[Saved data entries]
++++++++++++++++++++

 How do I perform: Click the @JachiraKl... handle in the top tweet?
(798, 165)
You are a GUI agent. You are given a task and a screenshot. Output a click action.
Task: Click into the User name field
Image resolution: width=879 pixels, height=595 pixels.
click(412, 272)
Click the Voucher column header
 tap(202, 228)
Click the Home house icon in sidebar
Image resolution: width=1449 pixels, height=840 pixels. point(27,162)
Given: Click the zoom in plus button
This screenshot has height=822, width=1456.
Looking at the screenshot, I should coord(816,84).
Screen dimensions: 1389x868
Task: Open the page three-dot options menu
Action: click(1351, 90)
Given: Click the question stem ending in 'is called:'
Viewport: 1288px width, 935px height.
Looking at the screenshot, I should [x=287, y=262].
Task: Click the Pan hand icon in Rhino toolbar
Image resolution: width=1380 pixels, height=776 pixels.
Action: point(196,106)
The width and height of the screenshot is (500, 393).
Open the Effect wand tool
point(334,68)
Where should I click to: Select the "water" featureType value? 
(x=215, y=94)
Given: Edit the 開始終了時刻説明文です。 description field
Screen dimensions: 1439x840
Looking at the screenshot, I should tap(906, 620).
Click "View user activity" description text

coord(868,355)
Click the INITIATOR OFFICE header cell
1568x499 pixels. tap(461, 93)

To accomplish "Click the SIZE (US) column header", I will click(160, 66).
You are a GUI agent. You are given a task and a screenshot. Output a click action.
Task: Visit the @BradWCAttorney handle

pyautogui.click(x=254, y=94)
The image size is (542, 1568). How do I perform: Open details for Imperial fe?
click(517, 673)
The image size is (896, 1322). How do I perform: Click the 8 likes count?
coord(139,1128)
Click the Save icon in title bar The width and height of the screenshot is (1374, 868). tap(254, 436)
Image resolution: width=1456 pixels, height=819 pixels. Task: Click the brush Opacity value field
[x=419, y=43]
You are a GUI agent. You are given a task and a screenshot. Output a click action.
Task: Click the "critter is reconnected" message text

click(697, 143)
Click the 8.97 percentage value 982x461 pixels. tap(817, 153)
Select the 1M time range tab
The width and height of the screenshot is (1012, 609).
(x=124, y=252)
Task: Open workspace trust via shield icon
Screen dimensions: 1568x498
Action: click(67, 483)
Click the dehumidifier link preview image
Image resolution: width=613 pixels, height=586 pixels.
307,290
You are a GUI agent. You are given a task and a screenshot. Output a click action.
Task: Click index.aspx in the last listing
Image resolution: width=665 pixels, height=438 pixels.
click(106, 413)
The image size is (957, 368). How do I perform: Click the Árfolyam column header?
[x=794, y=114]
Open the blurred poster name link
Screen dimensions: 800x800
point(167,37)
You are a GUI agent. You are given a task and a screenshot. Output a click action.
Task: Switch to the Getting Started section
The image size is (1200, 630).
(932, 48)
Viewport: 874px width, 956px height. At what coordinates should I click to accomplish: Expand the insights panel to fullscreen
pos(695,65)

++++++++++++++++++++

## EXERCISE GOAL:
Write every entry out again. Leave each one exactly as it is.

## RESULT OF THE TASK:
 How do I perform: Click the @JachiraKl... handle in the top tweet?
(798, 165)
You are a GUI agent. You are given a task and a screenshot. Output a click action.
Task: Click into the User name field
Image resolution: width=879 pixels, height=595 pixels.
click(412, 272)
Click the Voucher column header
 tap(202, 228)
Click the Home house icon in sidebar
Image resolution: width=1449 pixels, height=840 pixels. point(27,162)
Given: Click the zoom in plus button
This screenshot has height=822, width=1456.
Looking at the screenshot, I should coord(816,84).
Screen dimensions: 1389x868
Task: Open the page three-dot options menu
Action: click(1351, 90)
Given: Click the question stem ending in 'is called:'
Viewport: 1288px width, 935px height.
Looking at the screenshot, I should [x=287, y=262].
Task: Click the Pan hand icon in Rhino toolbar
Image resolution: width=1380 pixels, height=776 pixels.
Action: point(196,106)
The width and height of the screenshot is (500, 393).
Open the Effect wand tool
point(334,68)
Where should I click to: Select the "water" featureType value? 
(x=215, y=94)
Given: Edit the 開始終了時刻説明文です。 description field
Screen dimensions: 1439x840
Looking at the screenshot, I should tap(906, 620).
Click "View user activity" description text

coord(868,355)
Click the INITIATOR OFFICE header cell
1568x499 pixels. tap(461, 93)

To accomplish "Click the SIZE (US) column header", I will click(160, 66).
You are a GUI agent. You are given a task and a screenshot. Output a click action.
Task: Visit the @BradWCAttorney handle

pyautogui.click(x=254, y=94)
The image size is (542, 1568). How do I perform: Open details for Imperial fe?
click(517, 673)
The image size is (896, 1322). How do I perform: Click the 8 likes count?
coord(139,1128)
Click the Save icon in title bar The width and height of the screenshot is (1374, 868). tap(254, 436)
Image resolution: width=1456 pixels, height=819 pixels. Task: Click the brush Opacity value field
[x=419, y=43]
You are a GUI agent. You are given a task and a screenshot. Output a click action.
Task: Click the "critter is reconnected" message text

click(697, 143)
Click the 8.97 percentage value 982x461 pixels. tap(817, 153)
Select the 1M time range tab
The width and height of the screenshot is (1012, 609).
(x=124, y=252)
Task: Open workspace trust via shield icon
Screen dimensions: 1568x498
Action: click(67, 483)
Click the dehumidifier link preview image
Image resolution: width=613 pixels, height=586 pixels.
307,290
You are a GUI agent. You are given a task and a screenshot. Output a click action.
Task: Click index.aspx in the last listing
Image resolution: width=665 pixels, height=438 pixels.
click(106, 413)
The image size is (957, 368). How do I perform: Click the Árfolyam column header?
[x=794, y=114]
Open the blurred poster name link
Screen dimensions: 800x800
point(167,37)
You are a GUI agent. You are given a task and a screenshot. Output a click action.
Task: Switch to the Getting Started section
The image size is (1200, 630).
(932, 48)
Viewport: 874px width, 956px height. At what coordinates should I click to accomplish: Expand the insights panel to fullscreen
pos(695,65)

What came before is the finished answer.